Data extract
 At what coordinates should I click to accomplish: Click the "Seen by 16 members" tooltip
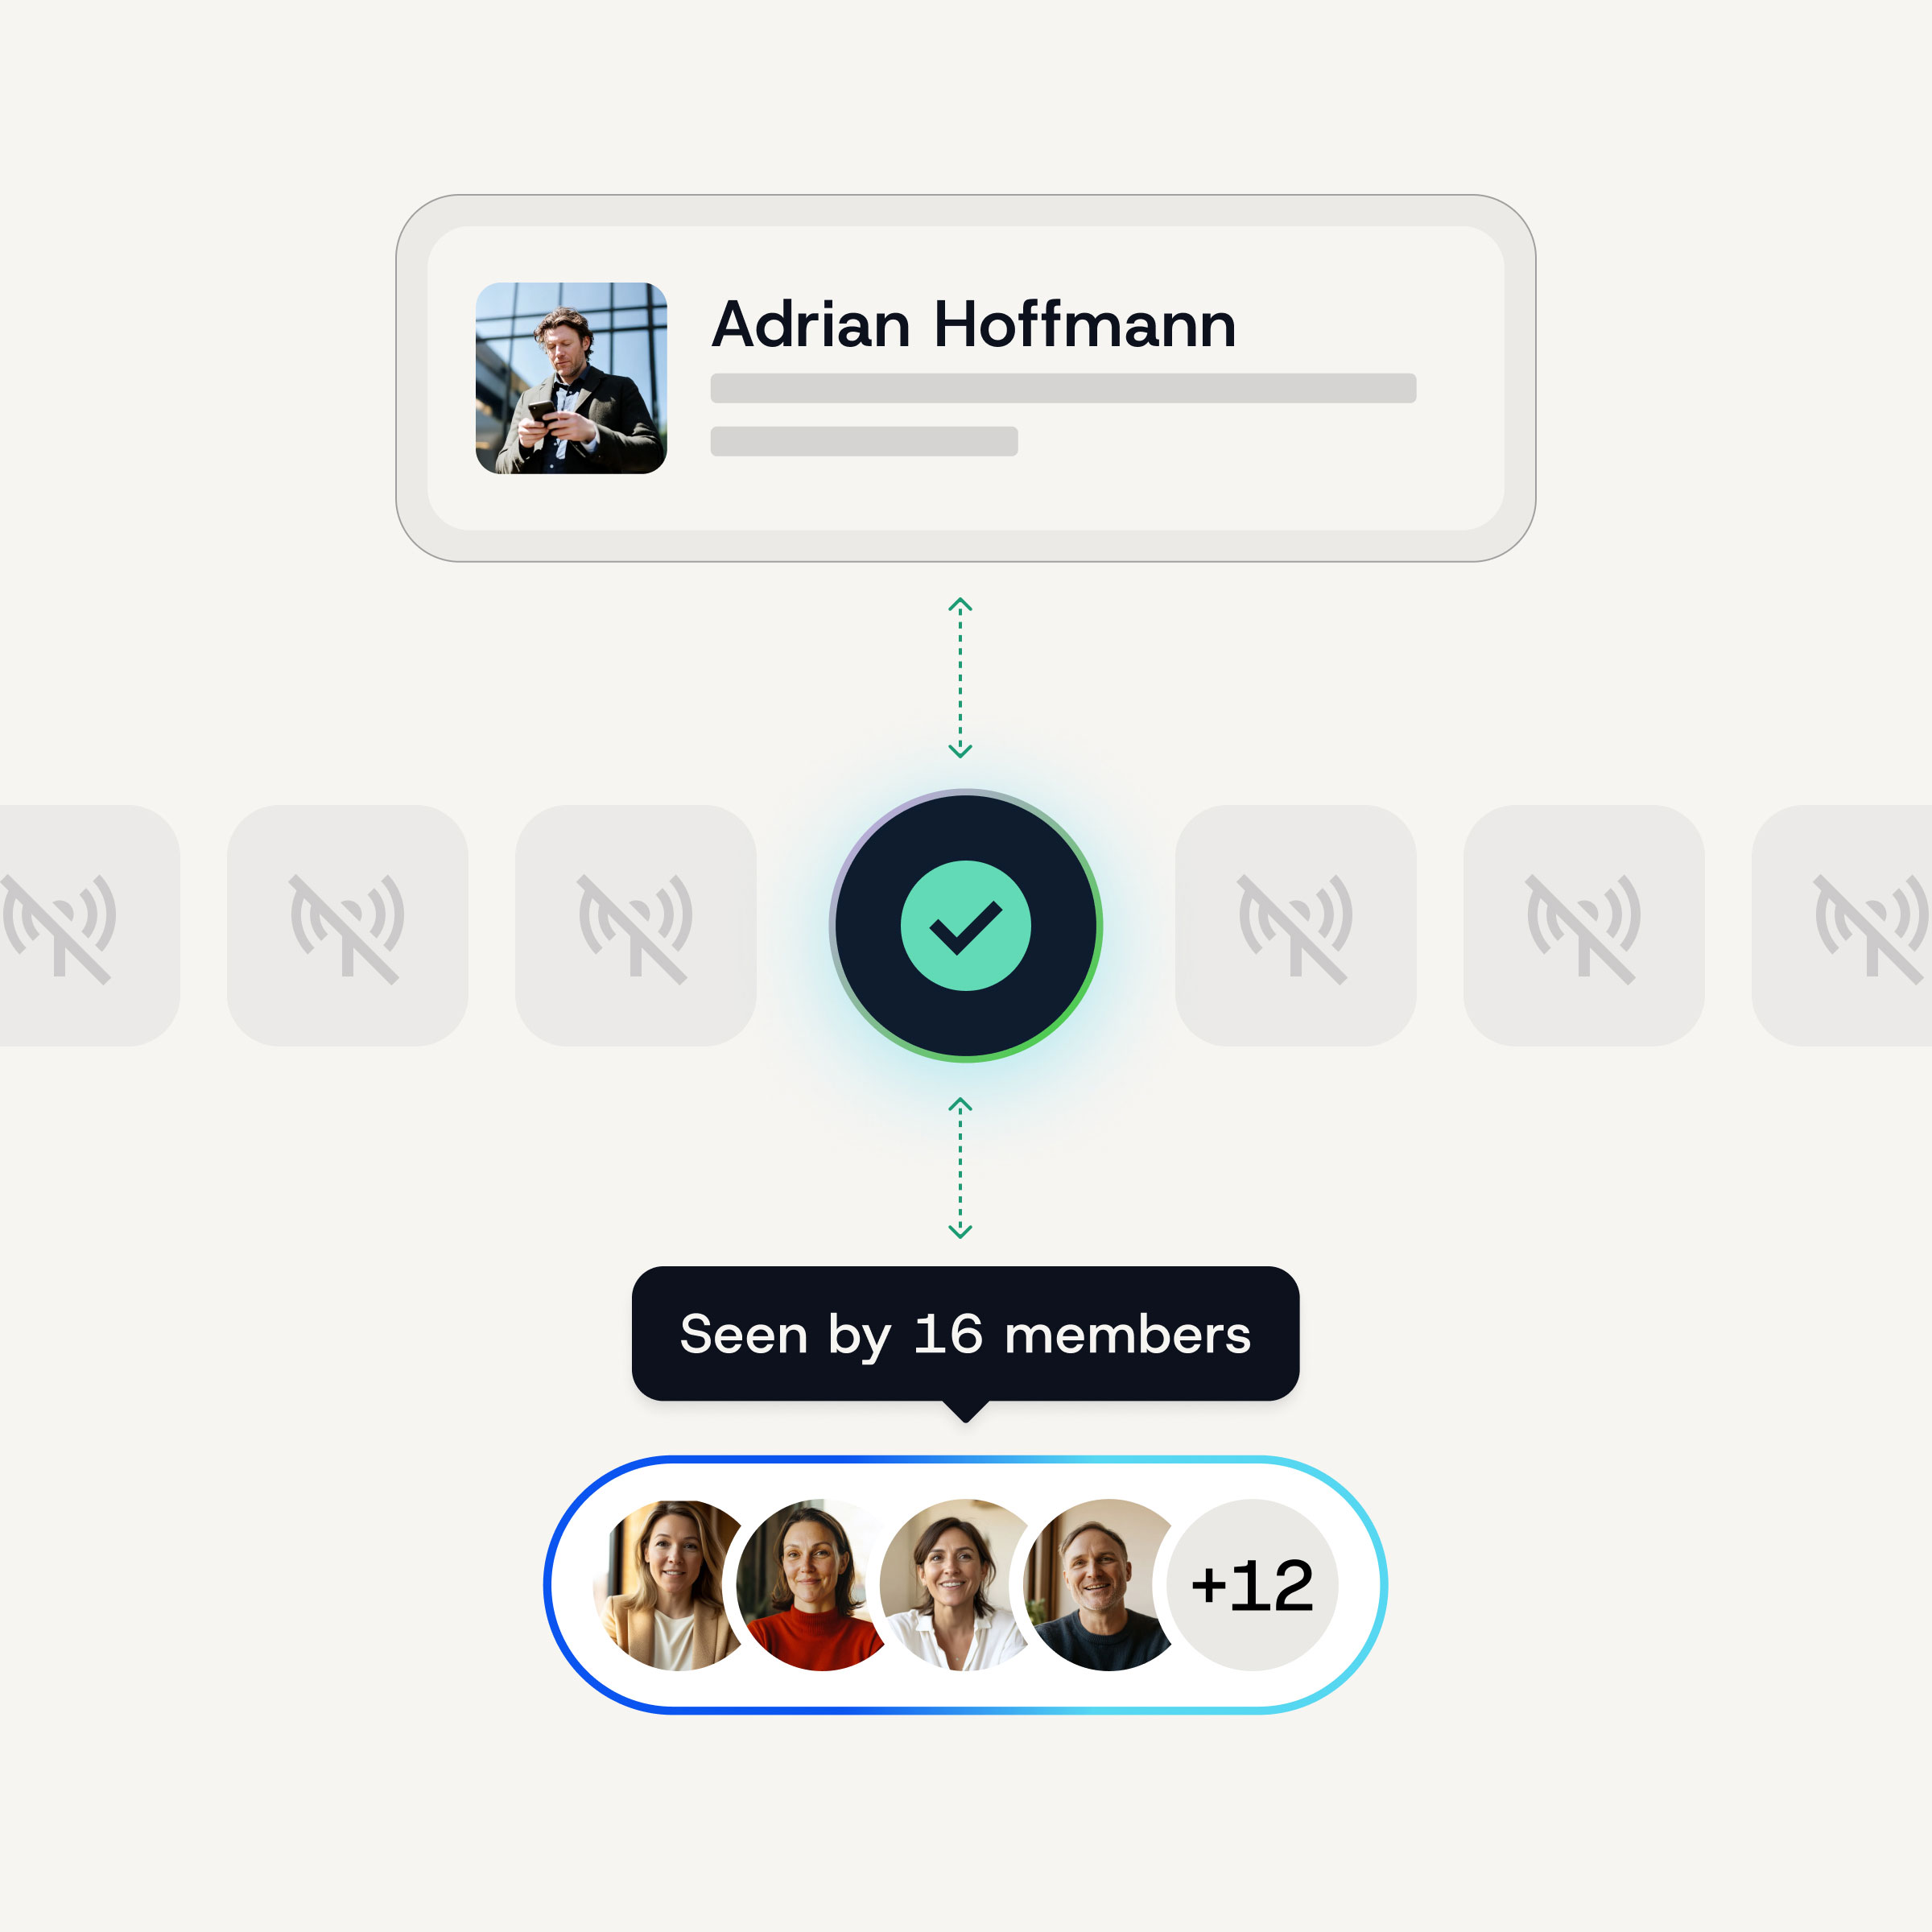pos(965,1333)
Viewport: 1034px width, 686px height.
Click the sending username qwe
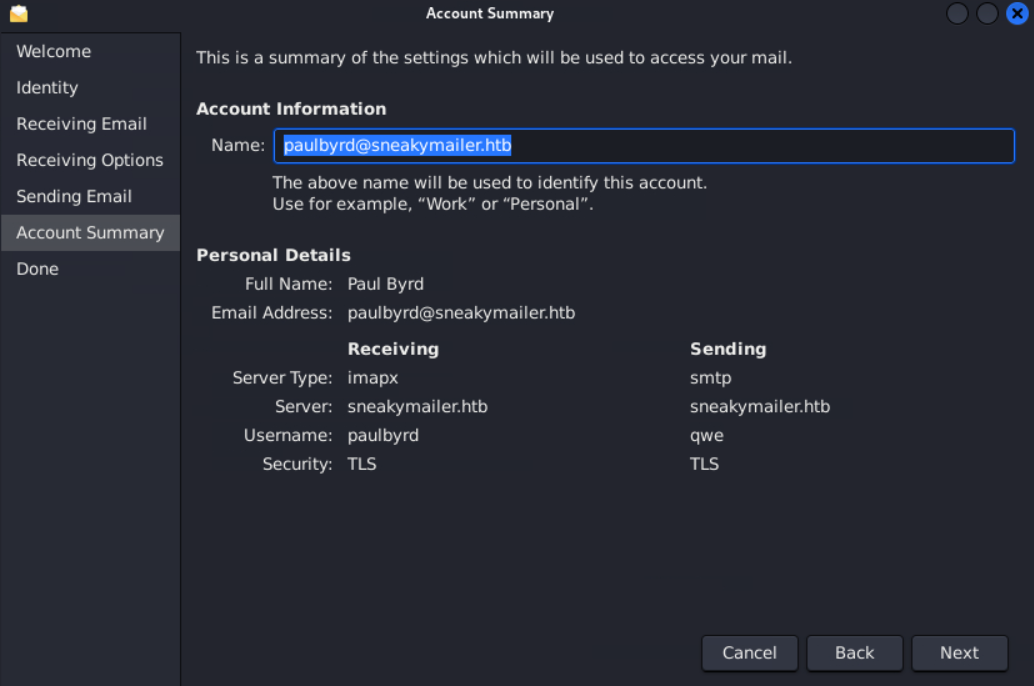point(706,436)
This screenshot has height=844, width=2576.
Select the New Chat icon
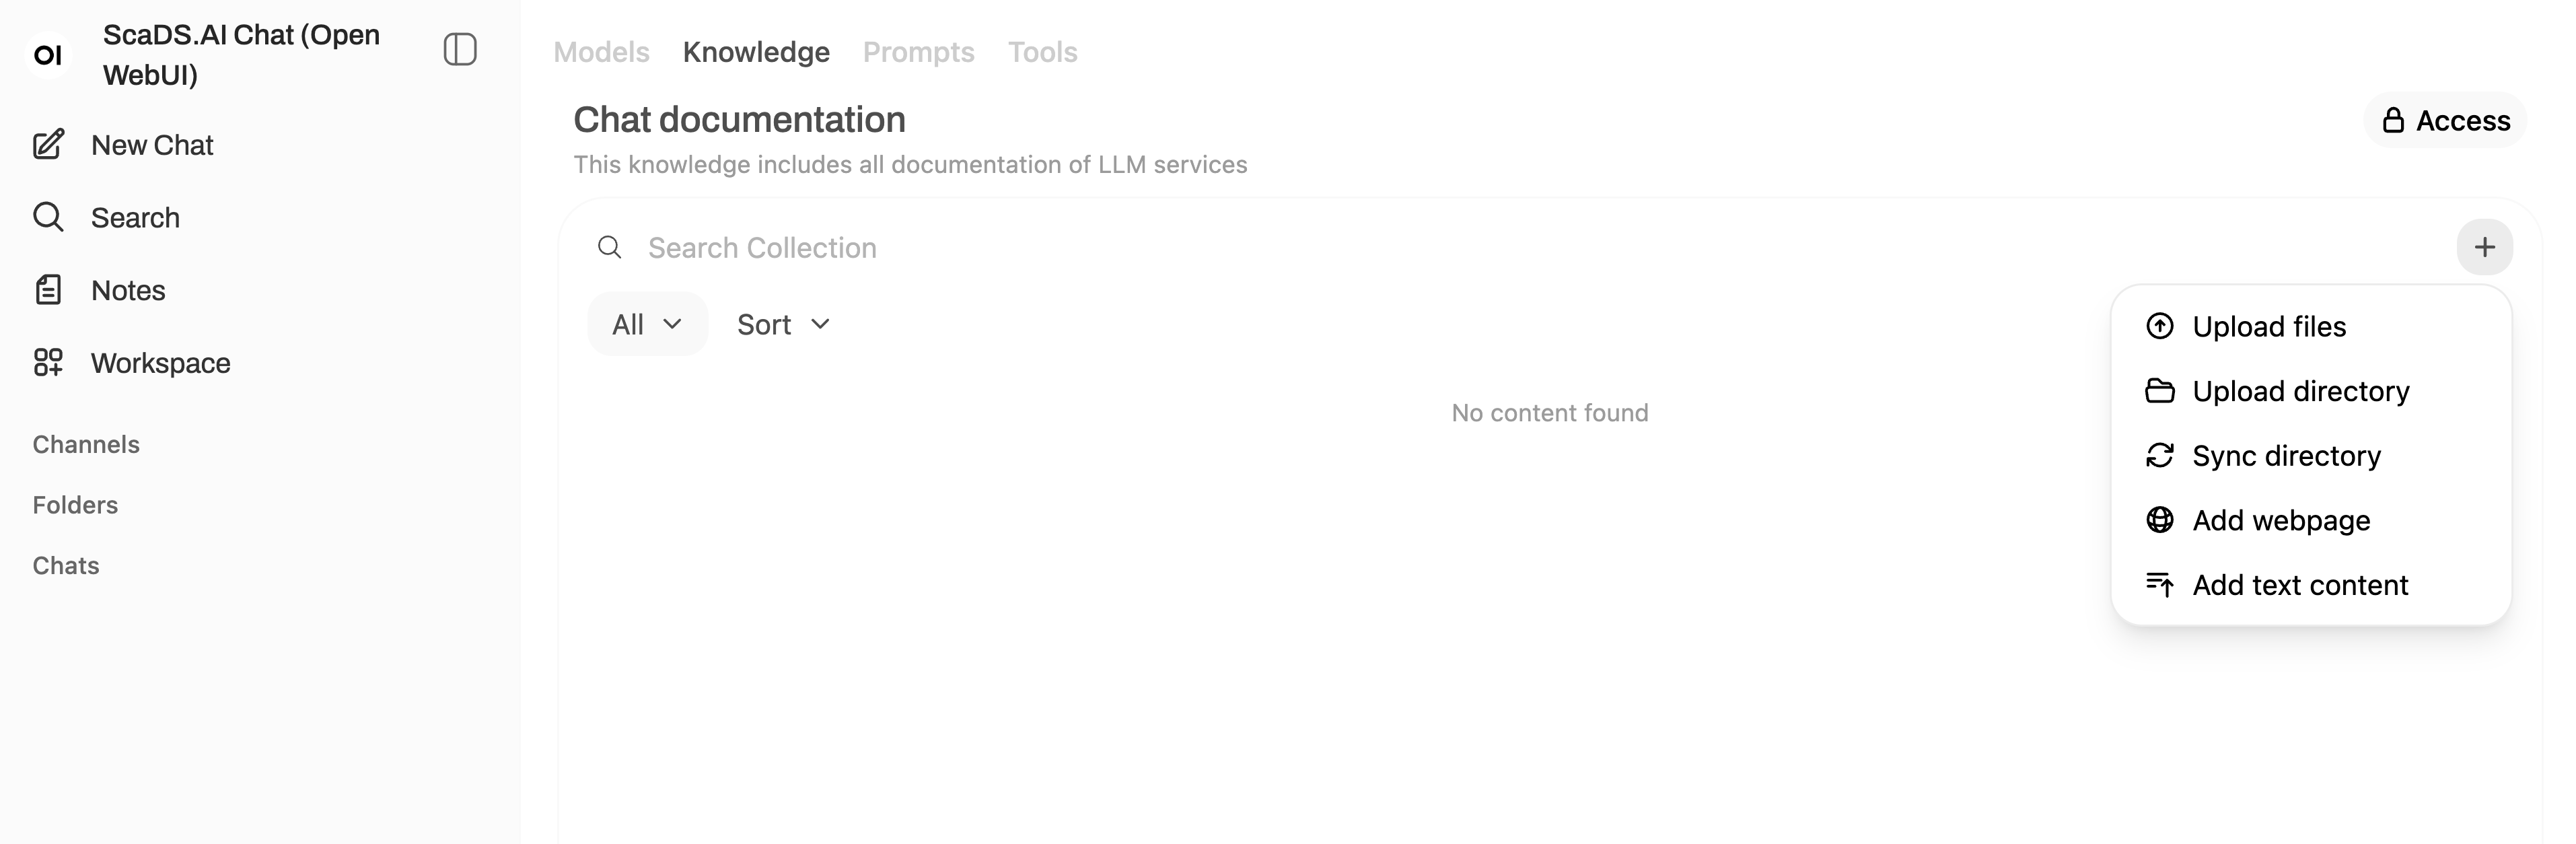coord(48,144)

Activity
Copy out each record shown above without alteration, skipping any picture.

Exercise result
 At what coordinates should I click to accomplish: Click the "Seen by 16 members" tooltip
pos(965,1333)
Viewport: 1034px width, 686px height.
Click the sending username qwe
point(706,436)
This screenshot has height=844, width=2576.
Select the New Chat icon
coord(48,144)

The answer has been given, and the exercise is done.